2 En Hij zeide: Wat ziet gij
Amos? En ik zeide: Een korf met zomervruchten. Toen zeide de HEERE tot mij: Het
einde is gekomen over Mijn volk Israel; Ik zal het voortaan niet
meer voorbijgaan.
3 Maar de gezangen des tempels
zullen te dien dage huilen, spreekt de Heere HEERE; vele dode lichamen zullen
er zijn, in alle plaatsen zal men ze stilzwijgend wegwerpen.
4 Hoort dit, gij, die den
nooddruftige opslokt! en dat om te vernielen de ellendigen des lands;
5 Zeggende: Wanneer zal de
nieuwe maan overgaan, dat wij leeftocht mogen verkopen? en de sabbat, dat wij
koren mogen openen? verkleinende de efa, en den
sikkel vergrotende, en verkeerdelijk handelende
met bedrieglijke weegschalen;
6 Dat wij de armen voor geld
mogen kopen, en den nooddruftige om een paar schoenen; dan zullen wij het kaf
van het koren verkopen.
7 De HEERE heeft gezworen bij
Jakobs heerlijkheid: Zo Ik al hun werken in eeuwigheid zal vergeten!
8 Zou het land hierover niet
beroerd worden, en al wie daarin woont treuren? Ja, het zal geheel oprijzen als
een rivier, en het zal heen en weder gedreven en verdronken
worden, als door de rivier van Egypte.
9 En het zal te dien dage
geschieden, spreekt de Heere HEERE, dat Ik de zon op den middag zal doen
ondergaan, en het land bij lichten dage verduisteren.

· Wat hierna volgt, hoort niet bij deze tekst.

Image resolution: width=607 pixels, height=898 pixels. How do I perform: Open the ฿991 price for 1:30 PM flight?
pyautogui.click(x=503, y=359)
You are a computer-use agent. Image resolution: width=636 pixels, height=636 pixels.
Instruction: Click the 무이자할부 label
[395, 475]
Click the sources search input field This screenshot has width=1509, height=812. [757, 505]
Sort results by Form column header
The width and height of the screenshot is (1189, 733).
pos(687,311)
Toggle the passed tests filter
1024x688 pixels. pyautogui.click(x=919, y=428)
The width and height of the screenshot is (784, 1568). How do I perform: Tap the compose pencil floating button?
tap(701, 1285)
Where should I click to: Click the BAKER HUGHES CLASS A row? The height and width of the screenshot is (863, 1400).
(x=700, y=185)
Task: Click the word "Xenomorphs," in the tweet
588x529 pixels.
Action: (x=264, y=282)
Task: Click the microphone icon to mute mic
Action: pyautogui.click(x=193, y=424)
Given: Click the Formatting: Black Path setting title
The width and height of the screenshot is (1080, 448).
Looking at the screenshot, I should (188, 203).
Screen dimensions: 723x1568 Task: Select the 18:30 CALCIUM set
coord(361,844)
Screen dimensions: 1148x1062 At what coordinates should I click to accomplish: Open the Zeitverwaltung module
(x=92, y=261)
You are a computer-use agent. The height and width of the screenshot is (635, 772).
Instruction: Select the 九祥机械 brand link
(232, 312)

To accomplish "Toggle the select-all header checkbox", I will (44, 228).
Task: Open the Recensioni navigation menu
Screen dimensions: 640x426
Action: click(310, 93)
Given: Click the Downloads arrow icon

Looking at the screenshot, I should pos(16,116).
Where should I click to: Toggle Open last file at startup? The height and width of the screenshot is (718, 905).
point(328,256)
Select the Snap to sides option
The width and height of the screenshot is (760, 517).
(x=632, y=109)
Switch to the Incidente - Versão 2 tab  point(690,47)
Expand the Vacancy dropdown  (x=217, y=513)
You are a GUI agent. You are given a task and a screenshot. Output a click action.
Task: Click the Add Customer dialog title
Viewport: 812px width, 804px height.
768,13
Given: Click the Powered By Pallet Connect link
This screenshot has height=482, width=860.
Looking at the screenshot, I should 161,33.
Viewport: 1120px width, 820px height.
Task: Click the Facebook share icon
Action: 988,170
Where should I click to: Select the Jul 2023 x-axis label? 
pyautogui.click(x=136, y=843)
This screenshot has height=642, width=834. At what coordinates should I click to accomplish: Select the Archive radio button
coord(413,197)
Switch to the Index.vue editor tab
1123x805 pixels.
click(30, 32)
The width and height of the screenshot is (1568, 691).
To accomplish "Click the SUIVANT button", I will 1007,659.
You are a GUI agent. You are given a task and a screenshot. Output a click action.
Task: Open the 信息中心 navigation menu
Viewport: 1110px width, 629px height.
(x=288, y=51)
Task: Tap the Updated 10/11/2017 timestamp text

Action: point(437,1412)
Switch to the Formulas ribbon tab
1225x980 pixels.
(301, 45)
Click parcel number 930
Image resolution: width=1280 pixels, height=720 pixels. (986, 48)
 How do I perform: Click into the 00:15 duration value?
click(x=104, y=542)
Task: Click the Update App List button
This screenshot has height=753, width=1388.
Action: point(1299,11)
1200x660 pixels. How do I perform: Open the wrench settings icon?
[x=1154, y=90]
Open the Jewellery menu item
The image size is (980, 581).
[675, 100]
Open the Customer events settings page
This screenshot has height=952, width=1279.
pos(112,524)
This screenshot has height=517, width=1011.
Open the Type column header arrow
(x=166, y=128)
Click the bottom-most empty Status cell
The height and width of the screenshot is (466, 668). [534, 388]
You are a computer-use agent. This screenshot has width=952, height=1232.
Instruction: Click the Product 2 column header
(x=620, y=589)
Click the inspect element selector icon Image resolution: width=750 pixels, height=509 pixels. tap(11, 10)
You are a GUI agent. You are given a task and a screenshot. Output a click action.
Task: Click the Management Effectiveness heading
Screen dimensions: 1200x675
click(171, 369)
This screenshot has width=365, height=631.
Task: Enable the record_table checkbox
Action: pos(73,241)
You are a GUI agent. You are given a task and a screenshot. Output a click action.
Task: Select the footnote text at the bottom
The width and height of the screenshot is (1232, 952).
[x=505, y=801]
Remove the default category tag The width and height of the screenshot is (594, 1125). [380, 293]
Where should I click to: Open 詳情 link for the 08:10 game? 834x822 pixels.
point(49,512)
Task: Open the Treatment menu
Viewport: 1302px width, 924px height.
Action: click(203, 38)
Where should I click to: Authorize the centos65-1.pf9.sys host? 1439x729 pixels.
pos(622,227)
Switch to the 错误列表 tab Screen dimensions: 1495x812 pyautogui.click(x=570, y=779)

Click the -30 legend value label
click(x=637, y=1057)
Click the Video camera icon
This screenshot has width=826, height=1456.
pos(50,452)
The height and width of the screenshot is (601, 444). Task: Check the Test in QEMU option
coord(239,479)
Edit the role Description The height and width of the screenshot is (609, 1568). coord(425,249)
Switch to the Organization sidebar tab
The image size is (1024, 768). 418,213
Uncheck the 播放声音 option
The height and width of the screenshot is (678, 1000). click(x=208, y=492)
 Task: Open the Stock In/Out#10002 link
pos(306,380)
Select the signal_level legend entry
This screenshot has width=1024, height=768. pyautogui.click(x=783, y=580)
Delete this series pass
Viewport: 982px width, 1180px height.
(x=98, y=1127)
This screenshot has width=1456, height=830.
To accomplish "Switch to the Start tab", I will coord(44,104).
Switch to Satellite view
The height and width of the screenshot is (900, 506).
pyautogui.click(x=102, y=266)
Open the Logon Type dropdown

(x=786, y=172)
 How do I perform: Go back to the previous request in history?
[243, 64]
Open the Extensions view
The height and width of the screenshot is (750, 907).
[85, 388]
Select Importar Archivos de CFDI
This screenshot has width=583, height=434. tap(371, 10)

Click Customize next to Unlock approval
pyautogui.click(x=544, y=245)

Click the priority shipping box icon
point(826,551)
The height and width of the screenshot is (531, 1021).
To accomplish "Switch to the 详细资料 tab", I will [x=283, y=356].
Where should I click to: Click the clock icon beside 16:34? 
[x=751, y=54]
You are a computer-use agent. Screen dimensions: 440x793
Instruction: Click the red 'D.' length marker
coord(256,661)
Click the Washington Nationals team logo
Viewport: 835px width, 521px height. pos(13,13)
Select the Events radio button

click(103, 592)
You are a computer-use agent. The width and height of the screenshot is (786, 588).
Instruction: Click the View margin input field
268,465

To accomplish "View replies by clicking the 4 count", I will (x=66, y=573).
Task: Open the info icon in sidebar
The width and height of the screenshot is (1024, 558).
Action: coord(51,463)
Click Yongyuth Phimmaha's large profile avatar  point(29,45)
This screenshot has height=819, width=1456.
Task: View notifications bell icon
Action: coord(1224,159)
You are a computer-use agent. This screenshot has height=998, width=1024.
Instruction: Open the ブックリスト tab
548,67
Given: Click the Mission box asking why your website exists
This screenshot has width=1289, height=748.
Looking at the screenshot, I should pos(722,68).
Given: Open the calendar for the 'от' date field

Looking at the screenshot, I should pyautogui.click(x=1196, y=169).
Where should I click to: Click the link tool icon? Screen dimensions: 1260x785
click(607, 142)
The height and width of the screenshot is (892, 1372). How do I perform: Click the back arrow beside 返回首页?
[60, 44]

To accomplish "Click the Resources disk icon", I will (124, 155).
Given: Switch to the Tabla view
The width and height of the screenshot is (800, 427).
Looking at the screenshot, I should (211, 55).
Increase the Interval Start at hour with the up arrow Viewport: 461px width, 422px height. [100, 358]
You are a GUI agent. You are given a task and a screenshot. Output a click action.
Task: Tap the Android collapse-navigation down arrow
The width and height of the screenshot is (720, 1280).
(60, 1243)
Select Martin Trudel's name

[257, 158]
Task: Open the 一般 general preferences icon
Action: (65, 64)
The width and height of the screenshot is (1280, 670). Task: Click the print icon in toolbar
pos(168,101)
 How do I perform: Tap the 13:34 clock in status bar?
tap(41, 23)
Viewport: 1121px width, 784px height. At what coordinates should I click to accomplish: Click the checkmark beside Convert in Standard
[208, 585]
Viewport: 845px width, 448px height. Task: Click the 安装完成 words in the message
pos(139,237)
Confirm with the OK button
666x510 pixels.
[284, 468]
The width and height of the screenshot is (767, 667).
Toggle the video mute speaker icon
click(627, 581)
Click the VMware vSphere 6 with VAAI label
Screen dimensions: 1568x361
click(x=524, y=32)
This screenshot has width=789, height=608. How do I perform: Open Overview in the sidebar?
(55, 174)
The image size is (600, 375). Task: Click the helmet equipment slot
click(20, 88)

10 En Ik zal uw feesten in rouw,
en al uw liederen in weeklage veranderen, en op alle lenden een zak, en op alle
hoofd kaalheid brengen; en Ik zal het land stellen in rouw, als er
is over een enigen zoon, en deszelfs einde als
een bitteren dag.
11 Ziet, de dagen komen, spreekt
de Heere HEERE, dat Ik een honger in het land zal zenden; niet een honger naar
brood, noch dorst naar water, maar om te horen de
woorden des HEEREN.
12 En zij zullen zwerven van zee
tot zee, en van het noorden tot het oosten; zij zullen omlopen om het woord des
HEEREN te zoeken, maar zullen het niet vinden.
13 Te dien dage zullen de schone
jonkvrouwen en de jongelingen van dorst versmachten;
14 Die daar zweren bij de schuld
van Samaria, en zeggen: Zo waarachtig als uw God van Dan leeft, en de weg van
Ber-seba leeft! en zij zullen vallen, en niet weder opstaan.